Leer no es solo decodificar palabras. Es vivir una experiencia única, personal y profunda. Cada lector se conecta con los textos de manera distinta. Para los niños, leer debe ser como entrar en un mundo nuevo: un viaje hacia la imaginación.
En la infancia, lo fundamental es desligar la lectura de la obligación. No debe estar ligada al aprendizaje académico. Leer por placer transforma ese momento en algo esperado, en un juego lleno de creatividad y emoción.
En muchos hogares y escuelas, la lectura aún se asocia con la evaluación. Esto limita su verdadero potencial. Lo ideal es ofrecerla como una experiencia lúdica, libre de presiones y objetivos.
La clave está en leer simplemente por gusto. Escuchar un cuento, recitar un poema o cantar una historia no necesita justificación. La lectura debe ser una celebración diaria, un momento que no requiere preguntas ni comprobaciones.

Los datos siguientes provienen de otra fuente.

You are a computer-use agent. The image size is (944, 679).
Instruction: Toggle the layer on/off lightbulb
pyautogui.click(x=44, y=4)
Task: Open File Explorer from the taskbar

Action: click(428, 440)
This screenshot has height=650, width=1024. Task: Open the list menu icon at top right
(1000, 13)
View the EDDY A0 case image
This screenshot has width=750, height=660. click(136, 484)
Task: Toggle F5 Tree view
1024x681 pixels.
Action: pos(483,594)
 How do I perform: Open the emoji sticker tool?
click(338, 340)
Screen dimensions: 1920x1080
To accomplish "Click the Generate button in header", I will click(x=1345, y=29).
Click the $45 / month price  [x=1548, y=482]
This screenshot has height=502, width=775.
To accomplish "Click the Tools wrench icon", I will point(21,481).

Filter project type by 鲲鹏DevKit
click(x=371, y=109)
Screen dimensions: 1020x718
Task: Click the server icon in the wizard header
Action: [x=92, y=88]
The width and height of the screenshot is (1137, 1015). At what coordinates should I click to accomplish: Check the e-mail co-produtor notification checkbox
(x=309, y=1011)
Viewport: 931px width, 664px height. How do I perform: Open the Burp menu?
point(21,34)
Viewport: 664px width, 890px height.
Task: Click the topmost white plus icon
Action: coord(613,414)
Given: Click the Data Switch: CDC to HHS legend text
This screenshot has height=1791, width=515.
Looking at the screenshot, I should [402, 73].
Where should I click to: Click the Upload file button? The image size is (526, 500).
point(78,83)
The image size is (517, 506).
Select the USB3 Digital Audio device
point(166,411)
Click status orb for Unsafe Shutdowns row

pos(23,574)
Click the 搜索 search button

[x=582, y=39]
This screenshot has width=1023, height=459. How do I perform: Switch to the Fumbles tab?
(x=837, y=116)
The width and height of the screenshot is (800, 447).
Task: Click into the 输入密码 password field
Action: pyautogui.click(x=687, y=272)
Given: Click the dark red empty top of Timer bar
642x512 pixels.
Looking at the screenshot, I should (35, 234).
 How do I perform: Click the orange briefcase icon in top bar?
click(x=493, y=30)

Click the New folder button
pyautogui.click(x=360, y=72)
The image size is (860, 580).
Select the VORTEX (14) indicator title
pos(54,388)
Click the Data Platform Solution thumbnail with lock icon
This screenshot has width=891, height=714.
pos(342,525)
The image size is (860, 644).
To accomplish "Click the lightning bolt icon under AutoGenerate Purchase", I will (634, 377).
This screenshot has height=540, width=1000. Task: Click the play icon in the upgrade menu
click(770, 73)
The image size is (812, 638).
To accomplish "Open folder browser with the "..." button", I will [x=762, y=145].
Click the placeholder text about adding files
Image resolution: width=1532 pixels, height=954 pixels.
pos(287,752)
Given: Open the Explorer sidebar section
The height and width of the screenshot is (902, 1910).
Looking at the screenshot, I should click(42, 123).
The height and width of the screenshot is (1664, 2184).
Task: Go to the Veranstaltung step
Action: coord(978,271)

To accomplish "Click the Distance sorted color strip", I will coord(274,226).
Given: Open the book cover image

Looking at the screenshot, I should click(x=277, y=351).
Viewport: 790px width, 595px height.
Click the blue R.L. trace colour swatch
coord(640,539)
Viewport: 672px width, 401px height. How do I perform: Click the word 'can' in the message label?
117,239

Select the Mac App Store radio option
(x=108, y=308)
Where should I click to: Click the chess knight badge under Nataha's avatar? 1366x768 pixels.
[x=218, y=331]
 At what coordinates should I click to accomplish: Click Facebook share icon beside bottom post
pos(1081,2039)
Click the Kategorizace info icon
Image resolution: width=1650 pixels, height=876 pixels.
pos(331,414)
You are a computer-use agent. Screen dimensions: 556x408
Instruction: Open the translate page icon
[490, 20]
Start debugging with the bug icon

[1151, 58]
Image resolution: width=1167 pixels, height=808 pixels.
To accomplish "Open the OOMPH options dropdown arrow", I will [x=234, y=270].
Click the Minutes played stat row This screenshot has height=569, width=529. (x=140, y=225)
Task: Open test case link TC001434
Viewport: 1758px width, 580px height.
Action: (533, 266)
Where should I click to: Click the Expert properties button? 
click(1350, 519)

Formar el hábito no implica imponer horarios rígidos. Basta con elegir momentos tranquilos, cuando las tareas han terminado. En ese instante, regalar un cuento puede convertirse en una recompensa, en un espacio de calma y descanso.
Cuando se asocia la lectura con un premio emocional, el niño comienza a verla como algo deseado. Esto fortalece el vínculo con los libros y despierta una relación duradera con ellos.
El lugar donde se lee también influye. Nada de sillas rígidas o mesas imponentes. Cojines, alfombras, mantas y un rincón especial pueden marcar la diferencia. El entorno debe invitar al disfrute, no al silencio obligatorio.
Idealmente, la lectura debe integrarse en momentos diseñados para ello. Espacios como “la hora del cuento” o “cuentos mágicos” son perfectos. Estos momentos pueden ser parte de la rutina diaria sin que se vuelvan una imposición.
Un cuento leído no debe ser un monólogo. Los niños pueden y deben interrumpir, comentar, preguntar, imaginar. Cada intervención es una oportunidad para conversar, para construir en conjunto el sentido de la historia.
Permitir que expresen sus opiniones o que jueguen con el texto enriquece la experiencia. Así se potencia la comprensión, pero sobre todo el vínculo emocional con lo leído.
Los cuentos cortos son ideales para mantener la atención. Permiten leer varias veces al día, lo que refuerza el hábito. No importa que se repitan: los niños aman escuchar lo que ya conocen.
Hay historias que atrapan. Por su ritmo, sus personajes o sus imágenes, se vuelven favoritas. Y está bien leerlas una y otra vez. Cada lectura repetida fortalece la memoria, la conexión emocional y la comprensión profunda.
Una excelente estrategia es invitar al niño a participar. Puede anticipar lo que ocurrirá, proponer finales distintos o crear personajes nuevos. Estas acciones hacen que se sientan parte del cuento.
Así, no solo se forma un lector, sino también un creador. La lectura se transforma en una herramienta para construir mundos, para vivir aventuras compartidas.
Conclusión
Fomentar el placer por la lectura en los niños de 2 a 4 años es sembrar una semilla que florecerá toda la vida. Al desligarla de la obligación y ofrecerla como un regalo diario, convertimos cada cuento en una experiencia mágica. Leer no es solo aprender: es disfrutar, imaginar y conectar. Y ese, sin duda, es el verdadero poder de los libros.